Contemporary critics have written nuanced assessments of Hrotsvit's story of Mary's fall and redemption. Stephen L. Wailes frames Abraham as a "contest of flesh and spirit...waged around Maria," in his essay, Beyond Virginity: Flesh and Spirit in the Plays of Hrotsvit of Gandersheim. He argues that although the play deals with Mary's virginity, the central trial of Abraham is not her loss of virginity, but her power to overcome disgrace and despair through penance. Because Mary fell from grace, she is able to restore her faith with new strength and significance, ultimately bringing that power to others.

M.R. Sperberg-McQueen takes a more skeptical look at the feminist implications of Abraham. In Whose Body is it? Chaste Strategies and the Reinforcement of Patriarchy in Three Plays by Hrotswitha von Gandersheim, Sperberg-McQueen argues that Mary's identity and agency are stripped from her throughout Abraham. The suppression begins when Abraham and Effrem force their interpretation of the name, Mary, onto the young orphan. By conflating her with the Virgin Mary, Abraham and Effrem are setting Mary up for failure, impossibly demanding that the mortal little girl should live her life as a divine figure. In insisting that Mary eventually become the bride of Christ, Abraham deepens his male bond with God at Mary's expense. Sperberg-McQueen also suggests that Abraham was the perpetrator of Mary's seduction and that Mary was the victim of incest by Abraham. Despite her devotion to God, Mary's burgeoning womanhood becomes a mark of difference and temptation for Abraham. Overcome with the shame of this incest, Mary is compelled to escape. Only through an excruciating regimen of penance can Mary afford to live alongside Abraham again. By abusing her female body, Mary no longer becomes an object of temptation for Abraham.

========================================

■ **COMPLETE THE FOLLOWING**:
#1 In the text on critics of Hrotsvit's Abraham, what does Stephen L. Wailes say is the central trial of the play?
#2 Repeat the stretch of the text on critics of Hrotsvit's Abraham from "Contemporary critics have" through "power to others.".

■ **DATA EXTRACT**:
========================================

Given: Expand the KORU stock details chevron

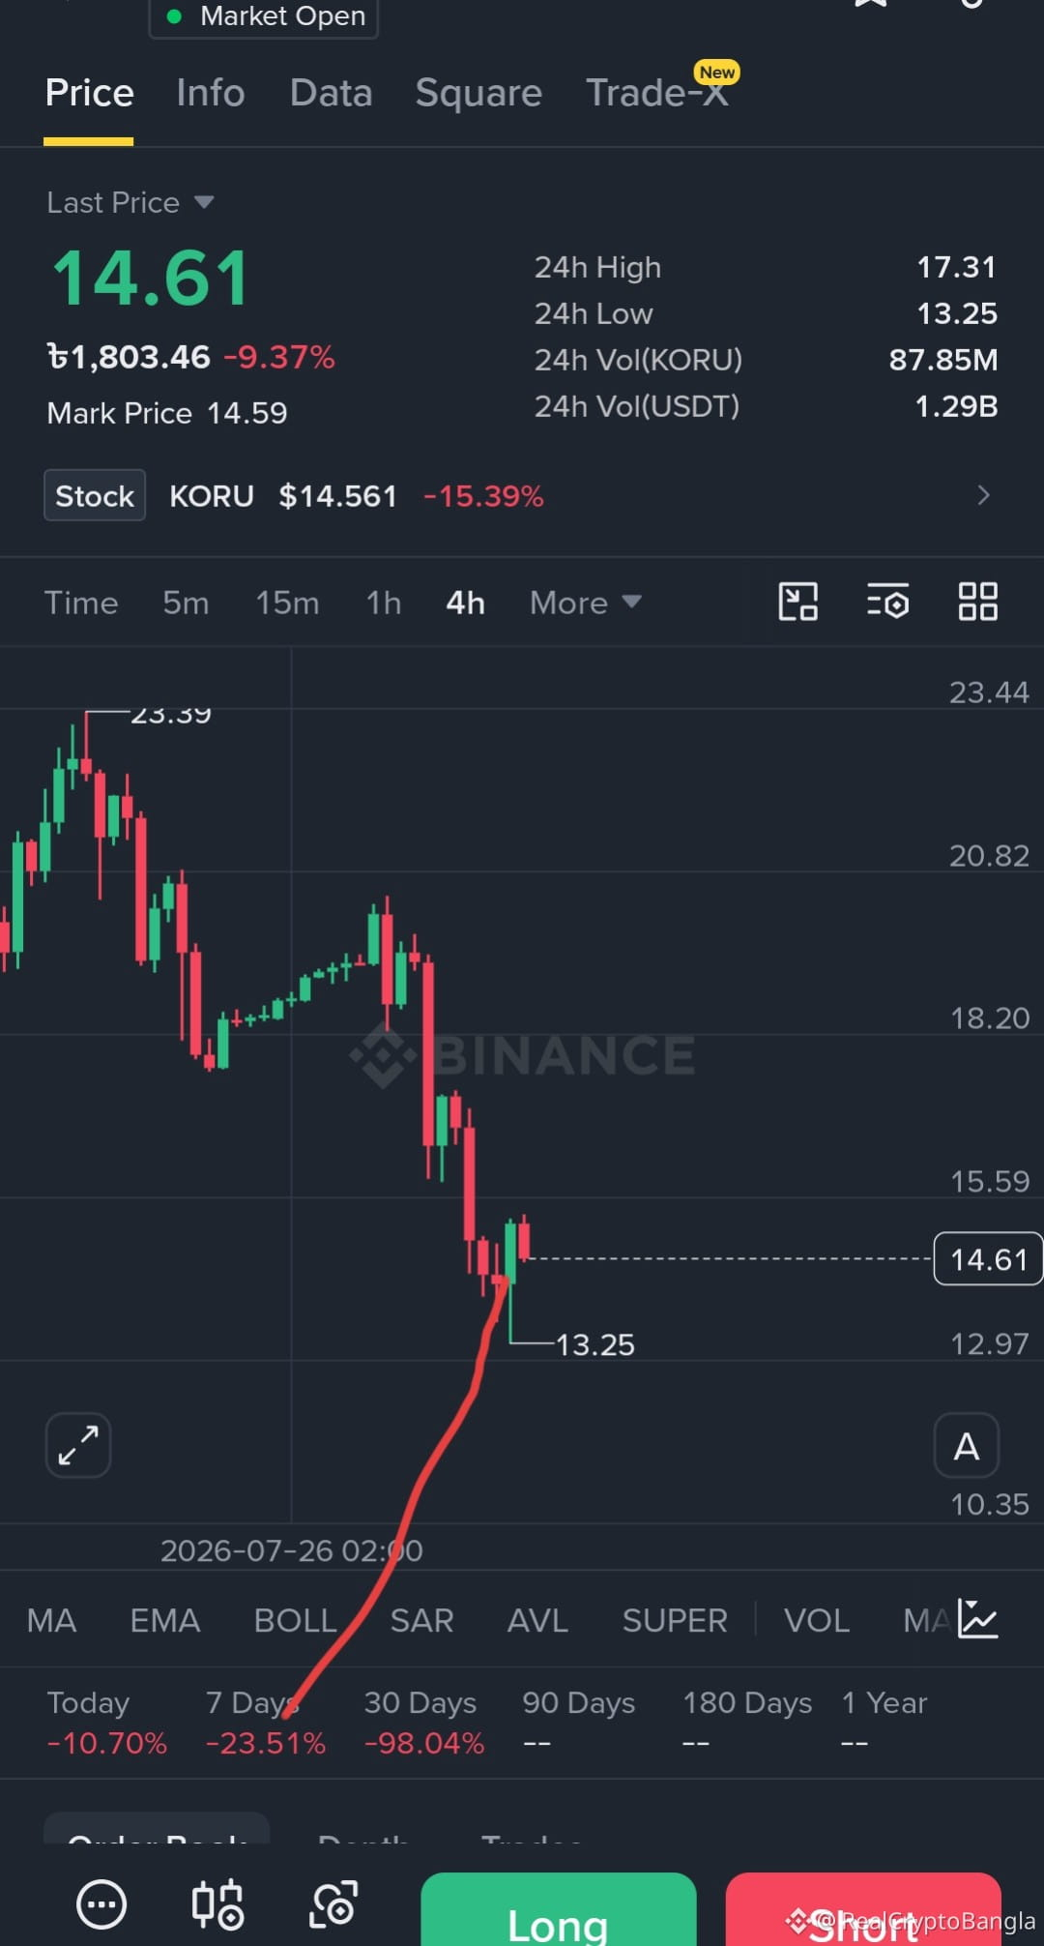Looking at the screenshot, I should [x=983, y=495].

========================================

■ **RESPONSES TO THE TASKS**:
#1 Mary's power to overcome disgrace and despair through penance, not her loss of virginity.

#2
Contemporary critics have written nuanced assessments of Hrotsvit's story of Mary's fall and redemption. Stephen L. Wailes frames Abraham as a "contest of flesh and spirit...waged around Maria," in his essay, Beyond Virginity: Flesh and Spirit in the Plays of Hrotsvit of Gandersheim. He argues that although the play deals with Mary's virginity, the central trial of Abraham is not her loss of virginity, but her power to overcome disgrace and despair through penance. Because Mary fell from grace, she is able to restore her faith with new strength and significance, ultimately bringing that power to others.